Items from a dataset:
[Start of Attachment]

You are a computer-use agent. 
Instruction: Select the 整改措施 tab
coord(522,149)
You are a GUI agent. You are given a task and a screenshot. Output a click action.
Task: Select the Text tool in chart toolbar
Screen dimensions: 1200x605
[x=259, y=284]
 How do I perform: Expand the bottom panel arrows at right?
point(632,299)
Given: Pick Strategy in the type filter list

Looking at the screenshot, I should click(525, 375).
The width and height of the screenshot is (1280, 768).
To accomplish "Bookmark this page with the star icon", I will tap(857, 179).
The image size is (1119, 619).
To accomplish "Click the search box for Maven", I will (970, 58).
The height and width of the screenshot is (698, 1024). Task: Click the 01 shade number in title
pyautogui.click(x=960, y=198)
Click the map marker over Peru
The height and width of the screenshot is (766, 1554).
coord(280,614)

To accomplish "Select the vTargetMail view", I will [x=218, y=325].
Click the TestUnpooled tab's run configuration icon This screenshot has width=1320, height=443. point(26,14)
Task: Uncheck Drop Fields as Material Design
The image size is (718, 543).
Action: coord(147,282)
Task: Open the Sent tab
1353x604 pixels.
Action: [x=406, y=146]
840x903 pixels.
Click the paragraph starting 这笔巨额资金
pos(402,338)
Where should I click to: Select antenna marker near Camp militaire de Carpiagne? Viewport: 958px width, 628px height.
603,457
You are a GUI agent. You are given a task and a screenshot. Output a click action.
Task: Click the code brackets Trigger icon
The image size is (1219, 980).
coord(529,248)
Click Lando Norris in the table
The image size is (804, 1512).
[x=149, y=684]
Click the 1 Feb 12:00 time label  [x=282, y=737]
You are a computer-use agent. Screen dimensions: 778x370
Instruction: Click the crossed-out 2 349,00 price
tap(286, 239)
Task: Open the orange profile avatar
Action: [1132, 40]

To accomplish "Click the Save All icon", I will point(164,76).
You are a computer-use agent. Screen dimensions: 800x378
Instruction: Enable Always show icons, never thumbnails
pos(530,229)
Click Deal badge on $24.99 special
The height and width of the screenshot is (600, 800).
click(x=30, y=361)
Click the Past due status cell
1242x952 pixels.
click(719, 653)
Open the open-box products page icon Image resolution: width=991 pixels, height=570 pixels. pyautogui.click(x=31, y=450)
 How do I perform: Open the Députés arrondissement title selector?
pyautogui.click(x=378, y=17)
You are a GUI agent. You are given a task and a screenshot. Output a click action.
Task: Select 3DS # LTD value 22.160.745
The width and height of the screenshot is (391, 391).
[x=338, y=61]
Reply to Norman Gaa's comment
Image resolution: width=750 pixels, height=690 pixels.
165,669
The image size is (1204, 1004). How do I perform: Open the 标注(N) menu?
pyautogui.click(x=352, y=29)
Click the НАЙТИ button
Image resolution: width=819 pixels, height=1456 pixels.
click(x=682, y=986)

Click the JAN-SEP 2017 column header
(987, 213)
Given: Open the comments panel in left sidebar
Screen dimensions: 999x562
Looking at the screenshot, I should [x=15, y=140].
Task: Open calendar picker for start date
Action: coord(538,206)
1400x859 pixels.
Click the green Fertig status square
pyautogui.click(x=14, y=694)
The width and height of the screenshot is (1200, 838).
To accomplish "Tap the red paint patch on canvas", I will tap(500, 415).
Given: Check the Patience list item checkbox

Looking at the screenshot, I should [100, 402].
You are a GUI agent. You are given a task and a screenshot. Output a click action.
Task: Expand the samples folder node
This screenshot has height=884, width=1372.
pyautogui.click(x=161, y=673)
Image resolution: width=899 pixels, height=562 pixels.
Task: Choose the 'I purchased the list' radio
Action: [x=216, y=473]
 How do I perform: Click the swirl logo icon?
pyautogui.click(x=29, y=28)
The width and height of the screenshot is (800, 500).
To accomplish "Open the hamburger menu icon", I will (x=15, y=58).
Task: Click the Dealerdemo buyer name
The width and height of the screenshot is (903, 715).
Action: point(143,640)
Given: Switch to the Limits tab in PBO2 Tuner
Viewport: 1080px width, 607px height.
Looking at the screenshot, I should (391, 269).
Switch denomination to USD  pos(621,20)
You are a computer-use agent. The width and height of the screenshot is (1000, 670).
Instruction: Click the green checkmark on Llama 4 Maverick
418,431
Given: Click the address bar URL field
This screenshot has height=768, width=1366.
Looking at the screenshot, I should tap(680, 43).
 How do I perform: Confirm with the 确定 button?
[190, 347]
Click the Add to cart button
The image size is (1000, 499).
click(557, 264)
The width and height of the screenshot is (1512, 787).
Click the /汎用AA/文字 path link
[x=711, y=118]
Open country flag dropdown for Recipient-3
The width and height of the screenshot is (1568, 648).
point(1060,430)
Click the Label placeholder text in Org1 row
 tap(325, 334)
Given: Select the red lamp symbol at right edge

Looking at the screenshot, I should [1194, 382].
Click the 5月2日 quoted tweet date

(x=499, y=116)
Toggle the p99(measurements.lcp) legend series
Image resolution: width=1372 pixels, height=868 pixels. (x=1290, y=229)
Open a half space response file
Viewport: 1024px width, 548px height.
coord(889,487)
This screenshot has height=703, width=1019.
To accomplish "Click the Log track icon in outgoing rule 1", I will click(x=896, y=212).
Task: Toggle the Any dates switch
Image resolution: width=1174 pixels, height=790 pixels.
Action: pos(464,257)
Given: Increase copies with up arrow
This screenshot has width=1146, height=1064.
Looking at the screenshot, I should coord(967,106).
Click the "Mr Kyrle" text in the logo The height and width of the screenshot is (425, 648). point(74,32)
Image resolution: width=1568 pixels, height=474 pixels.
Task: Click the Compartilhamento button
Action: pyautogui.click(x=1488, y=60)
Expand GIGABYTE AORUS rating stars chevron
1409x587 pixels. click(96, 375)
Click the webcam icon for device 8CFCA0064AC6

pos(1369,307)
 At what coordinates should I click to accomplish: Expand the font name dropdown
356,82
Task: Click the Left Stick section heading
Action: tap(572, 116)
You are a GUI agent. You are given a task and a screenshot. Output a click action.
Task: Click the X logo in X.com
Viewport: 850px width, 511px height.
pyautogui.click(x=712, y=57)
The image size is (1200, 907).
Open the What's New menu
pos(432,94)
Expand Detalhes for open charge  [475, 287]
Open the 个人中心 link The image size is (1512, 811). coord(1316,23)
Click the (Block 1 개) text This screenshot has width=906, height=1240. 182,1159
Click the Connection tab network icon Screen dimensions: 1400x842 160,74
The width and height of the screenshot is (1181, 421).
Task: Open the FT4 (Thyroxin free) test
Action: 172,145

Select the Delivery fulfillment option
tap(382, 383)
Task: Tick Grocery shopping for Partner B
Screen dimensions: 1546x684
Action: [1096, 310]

[End of Attachment]

Starting at the line that contains "The image size is (1200, 907).", copy each line through the last one in the records, exactly, and output nothing else.

The image size is (1200, 907).
Open the What's New menu
pos(432,94)
Expand Detalhes for open charge  [475, 287]
Open the 个人中心 link The image size is (1512, 811). coord(1316,23)
Click the (Block 1 개) text This screenshot has width=906, height=1240. 182,1159
Click the Connection tab network icon Screen dimensions: 1400x842 160,74
The width and height of the screenshot is (1181, 421).
Task: Open the FT4 (Thyroxin free) test
Action: 172,145

Select the Delivery fulfillment option
tap(382, 383)
Task: Tick Grocery shopping for Partner B
Screen dimensions: 1546x684
Action: [1096, 310]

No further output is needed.